It’s surprisingly difficult to count the number of lines of code in a GitHub account. One day I’d like to come up with a fully automated solution but in the meantime I’ve come up with a workaround that gets me what I need.
- Follow the steps in the following Stack Overflow answer to create your own command, cloc-git, that fetches a repo and runs another utility, cloc, that counts the number of lines in a git repo.
- Get all your repos into a single file, one per line.
- Bulk edit the file to have each line be an invocation of the clock-git command and save them all to a single file. For example, a single line of the file should be of the format: cloc-git [email protected]:dangoldin/dangoldin-blog.git
- In the command line simply execute the file and pipe into an output file, for example sh loc.sh > lines-of-code
- Once the previous step succeeds you’ll have a single text file with the output of the cloc-git command for every specified repo but the formatting is not the easiest to follow.

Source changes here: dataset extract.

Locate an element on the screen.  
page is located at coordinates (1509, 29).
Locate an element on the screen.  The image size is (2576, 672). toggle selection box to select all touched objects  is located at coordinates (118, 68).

- Run a simple grep command to get every line containing the SUM line: grep “SUM” lines-of-code and save this to the clipboard
- Unfortunately the spacing is all off so you can’t use the cut command to do a split via the shell so you have to use a simple programming language. I used python and just dumped the contents into a single variable and ran the following command to split it into lines and then retrieve the last value when splitting by a space.
- Once you have these values just do a simple sum to get the total number of lines.
It’s not very simple and forces you to use a variety of tools to get to the final result, ranging from reading Stack Overflow documentation to some shell commands to some Python scripting. It’s a good example of where having enough breadth of knowledge and experience with a variety of tools turns a hairy problem into one that can be solved relatively quickly. It’s not a perfect solution but for a one-off I’m happy with the results.